■ Task objective ■
Lines with the word "will" in them are the ones to copy from the records.

··· Data supplied ···

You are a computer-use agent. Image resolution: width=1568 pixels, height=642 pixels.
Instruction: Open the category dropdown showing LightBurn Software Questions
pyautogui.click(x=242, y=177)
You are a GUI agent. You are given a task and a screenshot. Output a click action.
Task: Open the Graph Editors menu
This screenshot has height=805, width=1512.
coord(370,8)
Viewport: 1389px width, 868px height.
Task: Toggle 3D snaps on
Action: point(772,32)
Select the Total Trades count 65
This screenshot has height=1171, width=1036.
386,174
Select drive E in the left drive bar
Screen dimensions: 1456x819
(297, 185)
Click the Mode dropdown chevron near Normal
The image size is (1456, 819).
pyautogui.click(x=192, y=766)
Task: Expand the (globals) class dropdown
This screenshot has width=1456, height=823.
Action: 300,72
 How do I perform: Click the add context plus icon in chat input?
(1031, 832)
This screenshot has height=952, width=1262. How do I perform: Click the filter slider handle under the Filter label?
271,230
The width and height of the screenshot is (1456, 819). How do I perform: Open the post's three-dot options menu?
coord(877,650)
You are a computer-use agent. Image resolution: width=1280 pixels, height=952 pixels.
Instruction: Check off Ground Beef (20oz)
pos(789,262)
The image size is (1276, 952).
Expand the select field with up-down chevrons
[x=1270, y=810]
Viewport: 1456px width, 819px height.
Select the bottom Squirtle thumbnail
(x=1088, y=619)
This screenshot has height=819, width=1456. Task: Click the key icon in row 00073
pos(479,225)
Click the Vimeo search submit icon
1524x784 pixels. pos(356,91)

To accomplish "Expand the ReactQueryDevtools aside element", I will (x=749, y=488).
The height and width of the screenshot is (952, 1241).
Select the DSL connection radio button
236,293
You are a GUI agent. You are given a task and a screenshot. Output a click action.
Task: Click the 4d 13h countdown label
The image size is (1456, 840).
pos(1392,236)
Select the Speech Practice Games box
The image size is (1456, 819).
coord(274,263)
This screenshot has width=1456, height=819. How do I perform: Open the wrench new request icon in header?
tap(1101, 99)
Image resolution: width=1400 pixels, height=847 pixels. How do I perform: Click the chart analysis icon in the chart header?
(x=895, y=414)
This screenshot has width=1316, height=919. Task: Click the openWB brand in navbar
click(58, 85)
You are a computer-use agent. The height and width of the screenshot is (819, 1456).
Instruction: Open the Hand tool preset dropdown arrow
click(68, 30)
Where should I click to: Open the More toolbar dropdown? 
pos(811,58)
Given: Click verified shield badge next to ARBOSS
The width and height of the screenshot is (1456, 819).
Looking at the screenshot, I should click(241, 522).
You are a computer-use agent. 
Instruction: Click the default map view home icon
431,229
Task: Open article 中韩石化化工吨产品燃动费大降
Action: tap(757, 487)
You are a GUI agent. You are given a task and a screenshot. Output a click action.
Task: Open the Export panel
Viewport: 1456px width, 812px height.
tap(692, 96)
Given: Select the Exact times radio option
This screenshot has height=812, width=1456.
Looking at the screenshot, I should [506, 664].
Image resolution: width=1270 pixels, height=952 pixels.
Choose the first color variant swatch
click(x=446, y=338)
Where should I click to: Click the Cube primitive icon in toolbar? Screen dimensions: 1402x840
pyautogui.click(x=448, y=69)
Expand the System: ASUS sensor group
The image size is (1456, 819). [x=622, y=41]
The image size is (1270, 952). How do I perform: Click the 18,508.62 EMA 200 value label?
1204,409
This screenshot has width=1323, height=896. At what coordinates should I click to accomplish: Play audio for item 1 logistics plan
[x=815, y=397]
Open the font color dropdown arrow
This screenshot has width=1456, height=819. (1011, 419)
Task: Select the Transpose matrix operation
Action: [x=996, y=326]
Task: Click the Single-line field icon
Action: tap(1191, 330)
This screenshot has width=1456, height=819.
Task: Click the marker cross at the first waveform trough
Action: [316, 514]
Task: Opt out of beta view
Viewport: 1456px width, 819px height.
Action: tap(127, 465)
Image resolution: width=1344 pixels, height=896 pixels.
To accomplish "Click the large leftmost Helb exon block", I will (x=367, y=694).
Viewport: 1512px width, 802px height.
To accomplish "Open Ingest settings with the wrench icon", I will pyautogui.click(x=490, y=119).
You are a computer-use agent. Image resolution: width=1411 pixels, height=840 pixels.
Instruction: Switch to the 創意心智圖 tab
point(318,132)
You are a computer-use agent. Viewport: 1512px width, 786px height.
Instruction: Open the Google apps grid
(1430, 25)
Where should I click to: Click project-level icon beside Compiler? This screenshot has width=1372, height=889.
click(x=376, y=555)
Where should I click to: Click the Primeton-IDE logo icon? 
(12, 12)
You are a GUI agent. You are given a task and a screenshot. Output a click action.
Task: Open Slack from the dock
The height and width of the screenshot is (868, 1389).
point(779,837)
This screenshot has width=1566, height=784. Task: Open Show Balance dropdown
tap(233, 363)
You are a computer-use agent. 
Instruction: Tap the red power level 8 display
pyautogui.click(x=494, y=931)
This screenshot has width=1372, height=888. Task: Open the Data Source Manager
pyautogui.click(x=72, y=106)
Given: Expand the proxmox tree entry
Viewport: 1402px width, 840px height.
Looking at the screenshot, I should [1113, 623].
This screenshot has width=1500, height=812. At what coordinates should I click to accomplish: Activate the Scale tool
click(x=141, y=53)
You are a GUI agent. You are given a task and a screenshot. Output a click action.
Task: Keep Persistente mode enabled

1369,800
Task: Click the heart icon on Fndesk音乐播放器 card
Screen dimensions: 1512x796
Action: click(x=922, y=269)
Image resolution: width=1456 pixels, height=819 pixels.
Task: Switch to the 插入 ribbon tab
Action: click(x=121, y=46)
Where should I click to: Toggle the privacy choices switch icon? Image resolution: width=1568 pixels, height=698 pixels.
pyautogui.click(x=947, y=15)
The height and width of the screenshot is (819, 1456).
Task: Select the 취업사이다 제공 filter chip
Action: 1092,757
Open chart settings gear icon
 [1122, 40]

···

■ Solution below ■
To accomplish "Expand the ReactQueryDevtools aside element", I will (x=749, y=488).
To accomplish "Click the large leftmost Helb exon block", I will (x=367, y=694).
To accomplish "Open Ingest settings with the wrench icon", I will pyautogui.click(x=490, y=119).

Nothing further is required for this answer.